Socialisation and pre for school not that relevant for this age group more continuity of care but
Have you actually used or visited a childminder? It is very possible to do socialisation and prepare for school just as well with a childminder depending like with all settings the quality of experiences and care provided. Our local schools typically say how well prepared childminders children are, they certainly don't spend all day in a small group of 1 to 3 children ours will spend half there day with 20 or so children that they have become clos friends with and will start school reception with having not gone to any nursery. They sit for stories and singing and will stand and sing to large groups at toddler group. They can write their names, know numbers and recognise them up to 20, self care including dressing and zipping coats, wiping themselves, opening and selecting foods from lunch boxes able to select 3 healthy things to start, wait for others to be served and carry cups and plates to kitchens. they always have a wide selection of toys, messy play mark making and role play to choose from every day both inside and out.
The practitioners are degree level outstanding graded and Senco trained amongst many other qualifications they just choose to offer a smaller more individually tailored care.

Geneva1995 Tue 23-Jul-19 07:28:11

@jannier I used to work alongside a childminder and it personally wasn’t for me or my child, however obviously that doesn’t mean it’s not for some people. It may also have been this particular childminder wasn’t for me as I haven’t had any experience with others. I would definitely visit different settings, both nurseries and childminders and just see which you get a better feel for smile

winetomorrow Tue 23-Jul-19 07:42:37

You could always tell the nursery you're going to do the childminder for a few months then transition a bit later (let you settle into work without the inevitable 'can you collect due to temp/cold/general kid germs' that go with starting nursery. Which then gives you time to see how it goes without burning any bridges. Go with whatever you're most comfortable with, it's the hardest decision!

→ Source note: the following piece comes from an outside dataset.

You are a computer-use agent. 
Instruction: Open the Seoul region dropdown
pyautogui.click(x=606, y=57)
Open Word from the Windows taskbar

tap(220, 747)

TheHandsOfNeilBuchanan Sat 27-Jul-19 12:59:56

We had this dilemma, we've gone for a nursery but they have a maximum of 6 in the baby room with three full time staff, at the moment they only have two babies! DS is very very active and energetic and loves being around older children, DH and I have both had consolidated hours approved so will be with him a day a week each and he is with each grandma for one day a week, so we thought nursery would be a nice change for the fifth day. It's a really nice setting.